Jelajah Klasik Dataran Tinggi Dieng

September 22, 2014

Kisah perjalanan Long Trip Lebaran 2014 (24 Juli–5 Agustus 2014): Jakarta-Purwokerto-Wonosobo-Dieng-Jogja-Probolinggo-Bromo-Rakum-Malang-Bandung-Jakarta   

Panorama alam menuju Dataran Tinggi Dieng
 Story sebelumnya disini

Perjalanan menuju pusat desa Dieng membutuhkan waktu kurang lebih 60 menit menggunakan microbus dari Pusat Kota Wonosobo. Selama perjalanan kita akan disuguhi pemandangan panorama alam nan elok, persawahan terasering apik kiri-kanan didekap oleh perbukitan yang hijau menawan. Jalanan kelok berliku amboi rasanya menentramkan hati dan mata membuncah menikmati alam semesta. Sebagai info, kondisi sepanjang jalan raya sangatlah bagus dengan aspal jalanan yang menunjang keamanan bagi pengendara menuju desa dengan penghasil komoditas utama kentang ini.

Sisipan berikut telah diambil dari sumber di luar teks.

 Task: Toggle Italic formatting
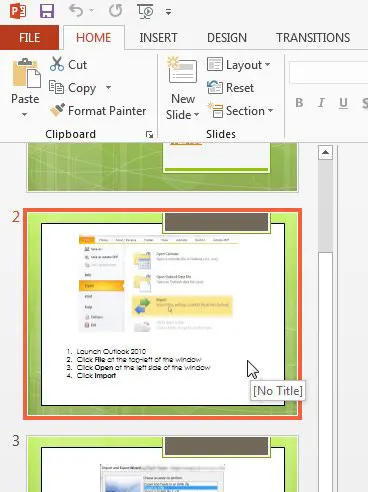tap(321, 103)
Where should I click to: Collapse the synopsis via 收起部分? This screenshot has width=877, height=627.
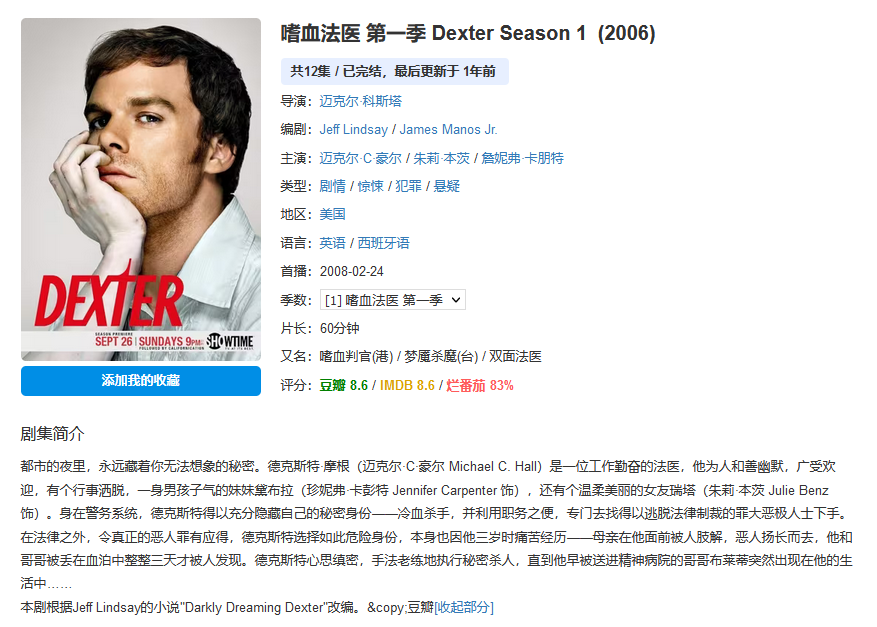click(464, 607)
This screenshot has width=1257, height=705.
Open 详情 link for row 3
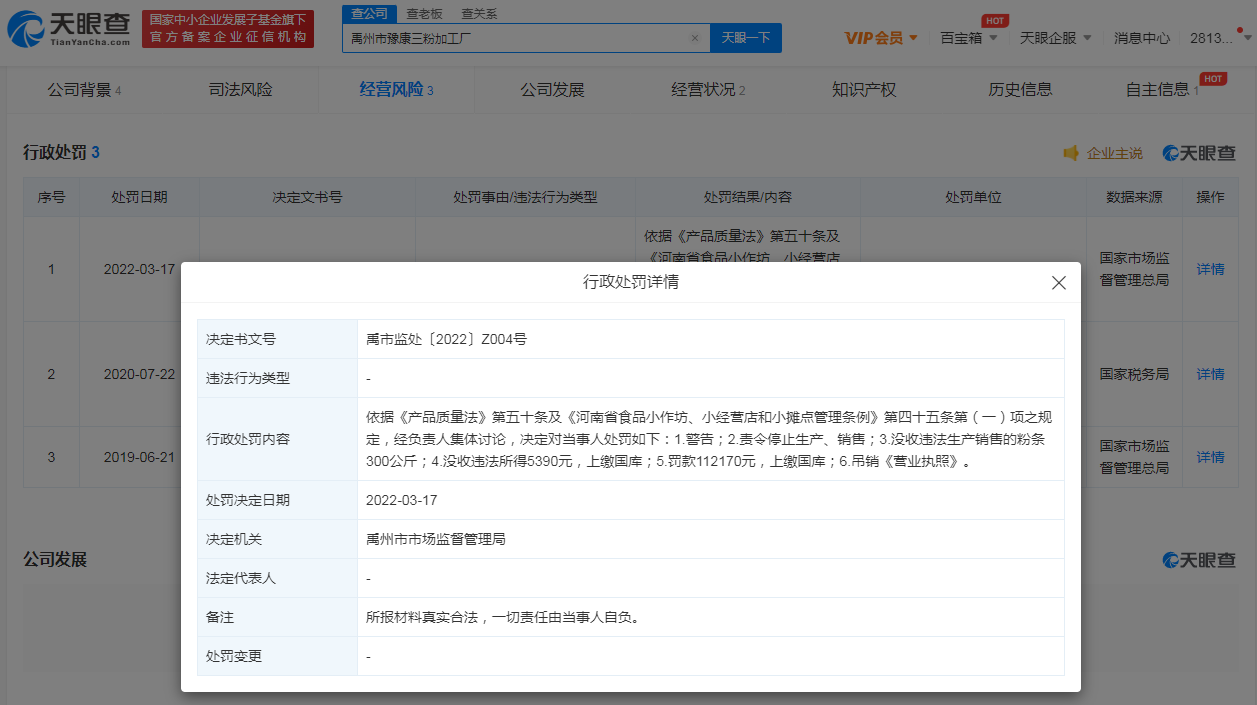[x=1210, y=457]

Memasuki kawasan Dieng Plateau , ditandai dengan sebuah plang/gerbang utama yang bertuliskan “Dieng Plateau Area”  . Melewati gerbang utama siapkan mata anda dengan jeli untuk mulai memilih penginapan yang banyak berjejer disepanjang jalan utama tentunya sesuai dengan yang anda inginkan . Ya …. Begitu gampang bukan? Karena banyak sekali bertebaran model dan macam penginapan/homestay/hotel disepanjang jalan memasuki kawasan utama negri yang masih aktif secara geologi ini. Jadi jangan khawatir untuk tempat bermalam di kawasan yang masih kental akan sejarah dan budayanya. Mulai penginapan dengan harga backpacker atau sampai dengan fasilitas kelas bintang 5 pun banyak ditawarkan oleh para pengelola penginapan di kawasan Dieng. Atau mungkin bagi anda yang ingin sedikit memacu adrenalin melawan dan menembus dinginnya desa ‘carica’ ini, bisa menjatuhkan pilihan untuk nge-camp di Puncak Sikunir sembari keesokan paginya bisa menikmati secara langsung Golden Sunrise terindah di puncak dengan ketinggian 2. 2.263mdpl . 

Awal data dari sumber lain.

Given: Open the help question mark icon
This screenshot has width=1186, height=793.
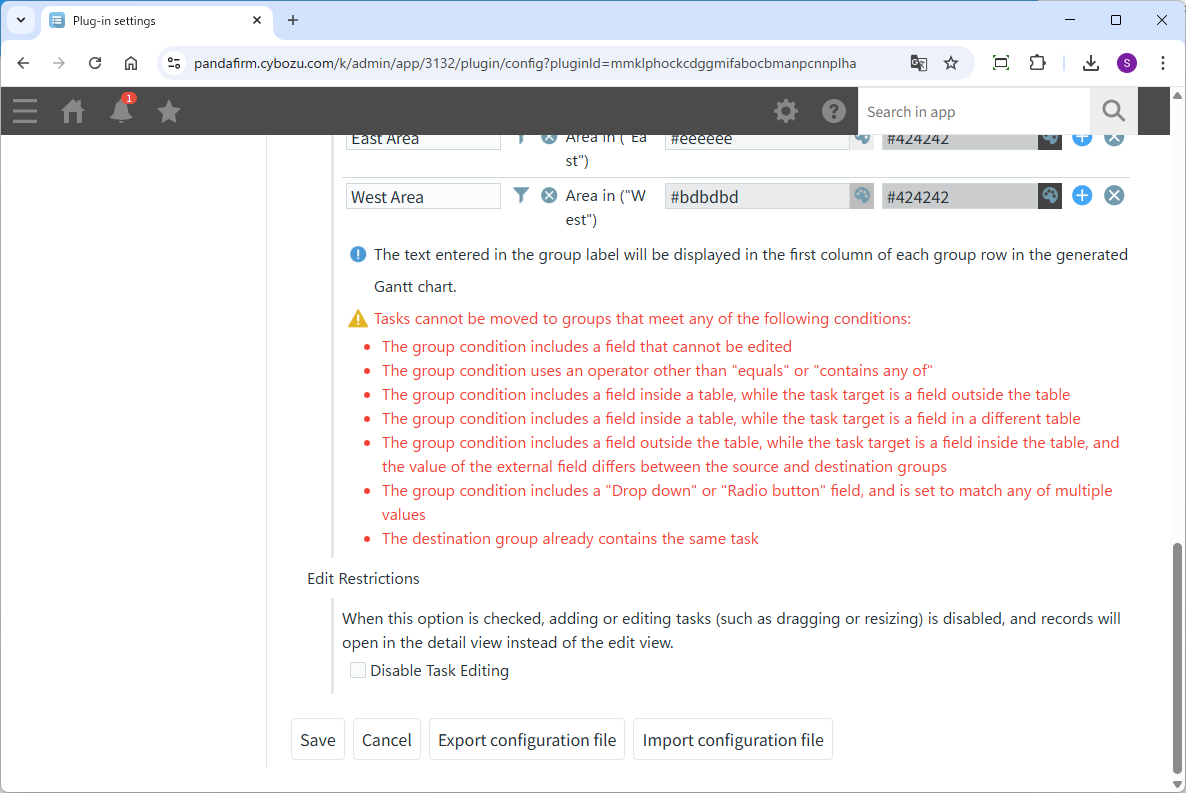Looking at the screenshot, I should pos(834,111).
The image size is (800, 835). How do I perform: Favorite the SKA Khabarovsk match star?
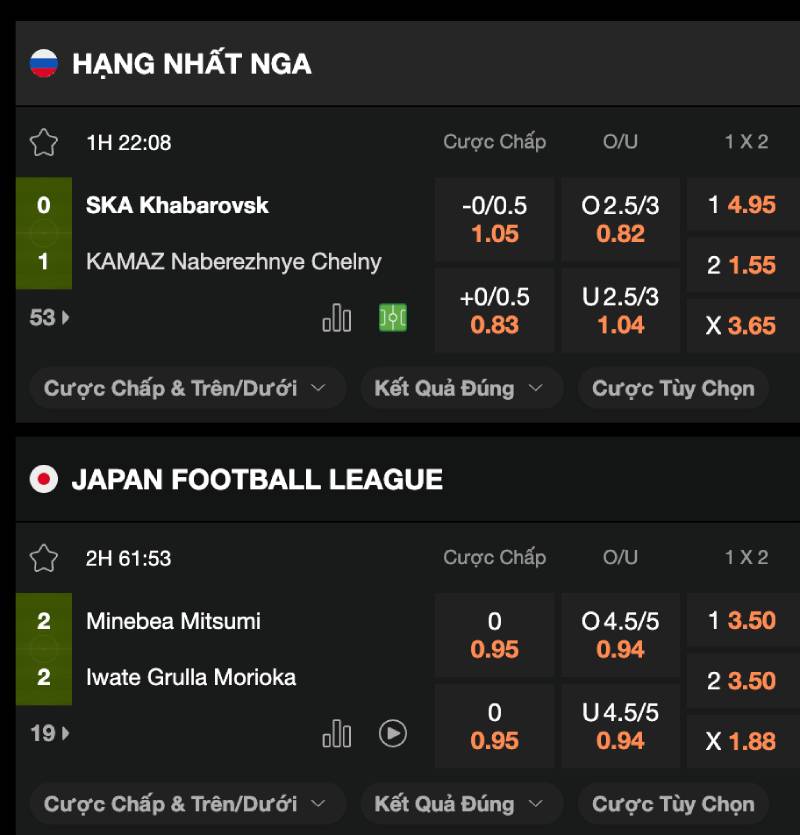click(x=44, y=142)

View salah satu puncak gunung menjelang Dieng
Nah bagaimana dengan saya? Saya menjatuhkan pilihan kepada Puspa Indah Homestay dengan fasilitas ; kamar mandi dalam, air panas dan TV. Harganya ? Sssttttt …………………  homestay ini saya dapatkan free. Lha ,,,, kok bisa ? Ya, karena sebenarnya homestay ini sudah di booking terlebih dahulu oleh salah seorang teman kantor yang rencananya akan berlibur bersama keluarga pas ditanggal tersebut. Tetapi berhubung karena sesuatu dan lain hal mereka membatalkan keberangkatan dan menyerahkan kunci kamar ini kepada saya. Hooo …. hooo How lucky I am.  Mengenai penginapan, lagi-lagi kita harus memperlajari situasi dan kondisi saat berwisata. Jika ingin melancong dimasa liburan tertentu seperti libur lebaran, natal dan tahun baru atau bahkan pada saat event-event penting seperti upacara cukur rambut anak gimbal sebaiknya lakukanlah DP pem-booking-an penginapan terlebih dahulu. Karena di moment-moment tersebut sudah pasti akan ada peningkatan jumlah wisatawan dan tentunya harga bisa melambung berkali lipat. Jika dilakukan transaksi jauh-jauh hari keuntungan harga normal masih bisa diperoleh. Nah inilah yang dinamakan cerdas dalam me-manage rencana perjalanan wisata .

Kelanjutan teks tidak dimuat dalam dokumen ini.